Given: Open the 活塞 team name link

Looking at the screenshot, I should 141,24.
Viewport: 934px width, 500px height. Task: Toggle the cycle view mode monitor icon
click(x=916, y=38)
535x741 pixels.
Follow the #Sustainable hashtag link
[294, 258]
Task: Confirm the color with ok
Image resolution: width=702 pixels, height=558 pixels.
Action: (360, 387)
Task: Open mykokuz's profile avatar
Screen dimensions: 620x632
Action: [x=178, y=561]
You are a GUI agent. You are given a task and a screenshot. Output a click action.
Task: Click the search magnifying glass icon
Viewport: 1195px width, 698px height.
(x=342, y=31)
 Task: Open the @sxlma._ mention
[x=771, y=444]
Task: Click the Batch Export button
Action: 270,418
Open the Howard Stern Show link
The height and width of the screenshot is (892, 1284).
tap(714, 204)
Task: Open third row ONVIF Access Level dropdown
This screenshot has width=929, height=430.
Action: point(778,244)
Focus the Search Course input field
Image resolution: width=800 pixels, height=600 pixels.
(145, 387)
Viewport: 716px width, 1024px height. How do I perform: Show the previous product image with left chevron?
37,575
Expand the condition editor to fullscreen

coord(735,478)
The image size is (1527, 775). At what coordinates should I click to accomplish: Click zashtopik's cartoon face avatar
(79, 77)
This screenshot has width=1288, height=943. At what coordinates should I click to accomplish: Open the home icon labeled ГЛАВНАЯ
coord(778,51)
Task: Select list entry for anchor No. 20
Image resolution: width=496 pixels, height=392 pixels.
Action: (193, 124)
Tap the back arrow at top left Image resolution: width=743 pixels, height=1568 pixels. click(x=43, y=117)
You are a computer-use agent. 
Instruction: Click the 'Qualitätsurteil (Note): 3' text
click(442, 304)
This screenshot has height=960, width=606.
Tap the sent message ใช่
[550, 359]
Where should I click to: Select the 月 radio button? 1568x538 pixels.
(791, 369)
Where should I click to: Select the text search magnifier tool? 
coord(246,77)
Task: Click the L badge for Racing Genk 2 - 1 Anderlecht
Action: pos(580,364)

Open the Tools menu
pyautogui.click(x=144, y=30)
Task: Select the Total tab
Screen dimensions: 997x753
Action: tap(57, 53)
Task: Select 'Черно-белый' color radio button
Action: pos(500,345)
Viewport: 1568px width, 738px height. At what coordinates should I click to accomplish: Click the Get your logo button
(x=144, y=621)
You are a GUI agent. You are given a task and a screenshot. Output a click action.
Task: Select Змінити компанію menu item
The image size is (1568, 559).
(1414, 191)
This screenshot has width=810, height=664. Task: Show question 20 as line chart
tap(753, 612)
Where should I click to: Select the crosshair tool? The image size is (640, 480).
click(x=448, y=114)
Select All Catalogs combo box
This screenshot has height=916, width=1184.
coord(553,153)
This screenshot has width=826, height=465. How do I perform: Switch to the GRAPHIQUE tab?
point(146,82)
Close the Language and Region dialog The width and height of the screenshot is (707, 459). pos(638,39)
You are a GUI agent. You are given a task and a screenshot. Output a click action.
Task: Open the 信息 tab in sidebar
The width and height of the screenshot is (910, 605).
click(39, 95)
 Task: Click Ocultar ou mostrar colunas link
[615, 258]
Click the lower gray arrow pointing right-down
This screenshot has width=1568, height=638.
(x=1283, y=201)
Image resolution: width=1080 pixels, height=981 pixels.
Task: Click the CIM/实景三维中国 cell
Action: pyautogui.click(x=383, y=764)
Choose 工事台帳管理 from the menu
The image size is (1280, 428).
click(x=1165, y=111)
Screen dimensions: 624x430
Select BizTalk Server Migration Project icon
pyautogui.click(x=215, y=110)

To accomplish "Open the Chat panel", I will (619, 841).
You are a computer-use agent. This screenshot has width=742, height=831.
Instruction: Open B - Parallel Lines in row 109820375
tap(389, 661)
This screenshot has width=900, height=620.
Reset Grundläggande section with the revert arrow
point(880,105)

■ **PROBLEM**:
The response should be a verbatim transcription of the data.

■ **ANSWER FOR THIS EXERCISE**:
Given: Open the 活塞 team name link

Looking at the screenshot, I should 141,24.
Viewport: 934px width, 500px height. Task: Toggle the cycle view mode monitor icon
click(x=916, y=38)
535x741 pixels.
Follow the #Sustainable hashtag link
[294, 258]
Task: Confirm the color with ok
Image resolution: width=702 pixels, height=558 pixels.
Action: (360, 387)
Task: Open mykokuz's profile avatar
Screen dimensions: 620x632
Action: [x=178, y=561]
You are a GUI agent. You are given a task and a screenshot. Output a click action.
Task: Click the search magnifying glass icon
Viewport: 1195px width, 698px height.
(x=342, y=31)
 Task: Open the @sxlma._ mention
[x=771, y=444]
Task: Click the Batch Export button
Action: 270,418
Open the Howard Stern Show link
The height and width of the screenshot is (892, 1284).
tap(714, 204)
Task: Open third row ONVIF Access Level dropdown
This screenshot has width=929, height=430.
Action: point(778,244)
Focus the Search Course input field
Image resolution: width=800 pixels, height=600 pixels.
(145, 387)
Viewport: 716px width, 1024px height. How do I perform: Show the previous product image with left chevron?
37,575
Expand the condition editor to fullscreen

coord(735,478)
The image size is (1527, 775). At what coordinates should I click to accomplish: Click zashtopik's cartoon face avatar
(79, 77)
This screenshot has width=1288, height=943. At what coordinates should I click to accomplish: Open the home icon labeled ГЛАВНАЯ
coord(778,51)
Task: Select list entry for anchor No. 20
Image resolution: width=496 pixels, height=392 pixels.
Action: (193, 124)
Tap the back arrow at top left Image resolution: width=743 pixels, height=1568 pixels. click(x=43, y=117)
You are a computer-use agent. 
Instruction: Click the 'Qualitätsurteil (Note): 3' text
click(442, 304)
This screenshot has height=960, width=606.
Tap the sent message ใช่
[550, 359]
Where should I click to: Select the 月 radio button? 1568x538 pixels.
(791, 369)
Where should I click to: Select the text search magnifier tool? 
coord(246,77)
Task: Click the L badge for Racing Genk 2 - 1 Anderlecht
Action: pos(580,364)

Open the Tools menu
pyautogui.click(x=144, y=30)
Task: Select the Total tab
Screen dimensions: 997x753
Action: tap(57, 53)
Task: Select 'Черно-белый' color radio button
Action: pos(500,345)
Viewport: 1568px width, 738px height. At what coordinates should I click to accomplish: Click the Get your logo button
(x=144, y=621)
You are a GUI agent. You are given a task and a screenshot. Output a click action.
Task: Select Змінити компанію menu item
The image size is (1568, 559).
(1414, 191)
This screenshot has width=810, height=664. Task: Show question 20 as line chart
tap(753, 612)
Where should I click to: Select the crosshair tool? The image size is (640, 480).
click(x=448, y=114)
Select All Catalogs combo box
This screenshot has height=916, width=1184.
coord(553,153)
This screenshot has width=826, height=465. How do I perform: Switch to the GRAPHIQUE tab?
point(146,82)
Close the Language and Region dialog The width and height of the screenshot is (707, 459). pos(638,39)
You are a GUI agent. You are given a task and a screenshot. Output a click action.
Task: Open the 信息 tab in sidebar
The width and height of the screenshot is (910, 605).
click(39, 95)
 Task: Click Ocultar ou mostrar colunas link
[615, 258]
Click the lower gray arrow pointing right-down
This screenshot has width=1568, height=638.
(x=1283, y=201)
Image resolution: width=1080 pixels, height=981 pixels.
Task: Click the CIM/实景三维中国 cell
Action: pyautogui.click(x=383, y=764)
Choose 工事台帳管理 from the menu
The image size is (1280, 428).
click(x=1165, y=111)
Screen dimensions: 624x430
Select BizTalk Server Migration Project icon
pyautogui.click(x=215, y=110)

To accomplish "Open the Chat panel", I will (619, 841).
You are a computer-use agent. This screenshot has width=742, height=831.
Instruction: Open B - Parallel Lines in row 109820375
tap(389, 661)
This screenshot has width=900, height=620.
Reset Grundläggande section with the revert arrow
point(880,105)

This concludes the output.